Calculating the coordinates of a unit vector normal

Question

First of all I apologize if the question is elementary, I have not practiced math for a long time and have only just slowly picked up the fundamentals again.

(i) With reference to Figure Q4, calculate coordinates of the unit (magnitude is equal to 1) normal vector N.

(ii) What are the coordinates of the unit normal vector to the opposite side of the triangle?
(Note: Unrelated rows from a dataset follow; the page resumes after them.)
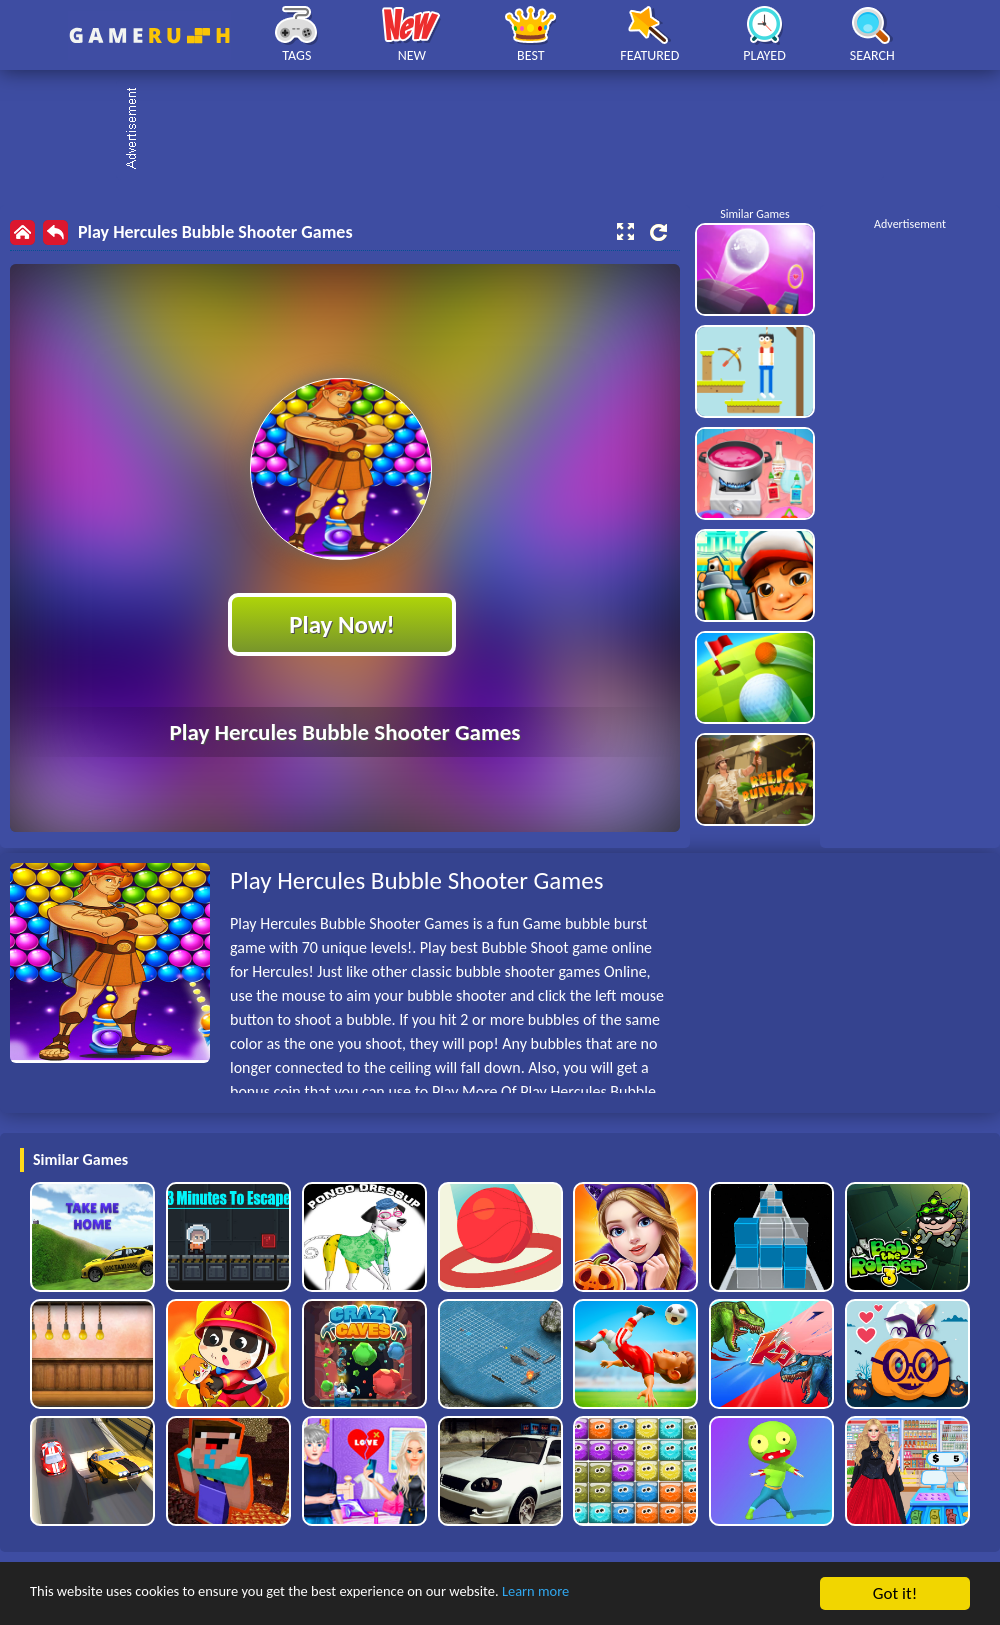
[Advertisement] (510, 130)
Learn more (624, 1594)
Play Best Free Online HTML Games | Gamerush (149, 35)
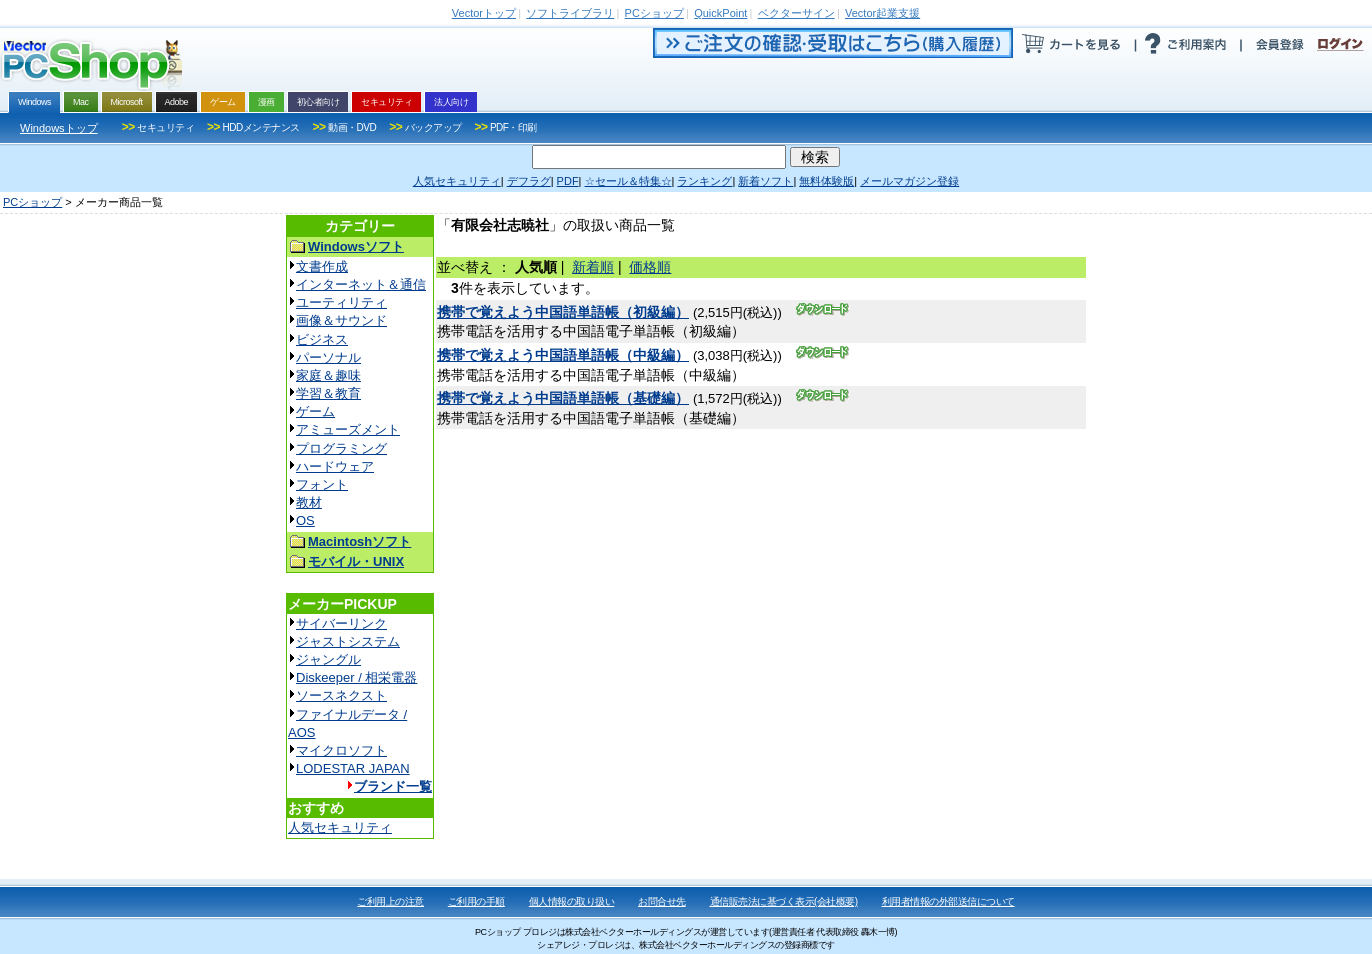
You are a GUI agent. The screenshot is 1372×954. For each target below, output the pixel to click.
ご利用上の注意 (390, 901)
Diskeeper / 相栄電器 (356, 677)
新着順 (593, 267)
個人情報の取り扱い (572, 901)
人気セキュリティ (340, 827)
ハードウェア (335, 466)
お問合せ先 (662, 901)
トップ (484, 13)
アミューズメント (348, 429)
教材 (309, 502)
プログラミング (341, 448)
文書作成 (322, 266)
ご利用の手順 (476, 901)
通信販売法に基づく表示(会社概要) (784, 901)
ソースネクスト (341, 695)
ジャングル (328, 659)
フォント (322, 484)
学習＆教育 (328, 393)
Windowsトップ (59, 128)
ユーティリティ (341, 302)
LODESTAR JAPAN (353, 768)
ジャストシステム (348, 641)
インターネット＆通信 (361, 284)
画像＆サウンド (341, 320)
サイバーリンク (341, 623)
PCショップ (32, 202)
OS (305, 520)
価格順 (650, 267)
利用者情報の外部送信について (948, 901)
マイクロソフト (341, 750)
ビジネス (322, 339)
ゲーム (315, 411)
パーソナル (328, 357)
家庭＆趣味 (328, 375)
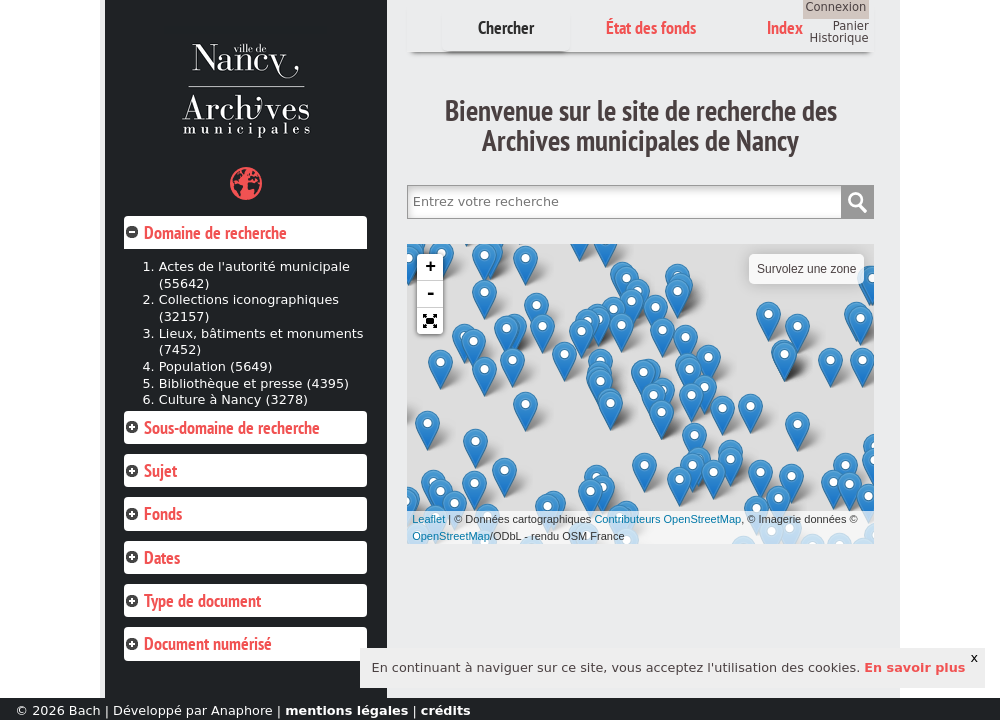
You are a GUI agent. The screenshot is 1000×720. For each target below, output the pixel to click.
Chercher (506, 27)
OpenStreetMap (451, 536)
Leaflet (428, 519)
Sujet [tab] (150, 470)
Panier (851, 26)
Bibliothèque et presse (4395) (254, 383)
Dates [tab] (152, 557)
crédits (446, 710)
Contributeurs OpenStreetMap (667, 519)
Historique (839, 38)
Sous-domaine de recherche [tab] (222, 427)
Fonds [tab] (153, 513)
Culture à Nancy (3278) (233, 399)
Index (785, 27)
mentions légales (346, 710)
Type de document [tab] (192, 600)
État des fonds (651, 27)
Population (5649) (216, 366)
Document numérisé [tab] (198, 643)
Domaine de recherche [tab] (205, 232)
I am not very sure about how to deal with this question, but my thought process was firstly to get the unit vector of the 2 points [-2,0,0]and[1,0,2], after that I am not particularly sure how to convert that to coordinates, and I am fairly certain I have not done the correct step.

May I have guidance on this matter, I am fairly certain I have to manipulate all 3 points available, but I do not have an idea on how to proceed.

Answer 1

Let $A=(1,0,2)$, $B=(0,2,0)$, and $C=(-2,0,0)$. Now, let $u=B-A=(-1,2,-2)$, and let $v=C-A=(-3,0,-2)$. Then, a vector normal to that triangle is$$u\times v=(-4,4,6).$$Its first coordinate is negative, which is what we want (take a look at the picture). So, the answer will be$$\frac{u\times v}{\lVert u\times v\rVert}=\frac1{\sqrt{17}}(-2,2,3).$$

Answer 2

One way to go is to take two pairs of differences, like $(-2,0,0)-(0,2,0)=(-2,-2,0)$, and $(-2,0,0)-(1,0,2)=(-3,0,-2)$. And then compute the cross product. Finally normalize the result.

So $(-2,-2,0)×(-3,0,-2)=\begin {vmatrix} i&j&k\\-2&-2&0\\-3&0&-2\end{vmatrix}=(4,-4,-6)$.

The norm of that vector is $\sqrt{4^2+(-4)^2+(-6)^2}=\sqrt{68}=2\sqrt{17}$.

So divide: $\dfrac1{2\sqrt{17}}(4,-4,-6)$.

Multiply by negative one to reverse it.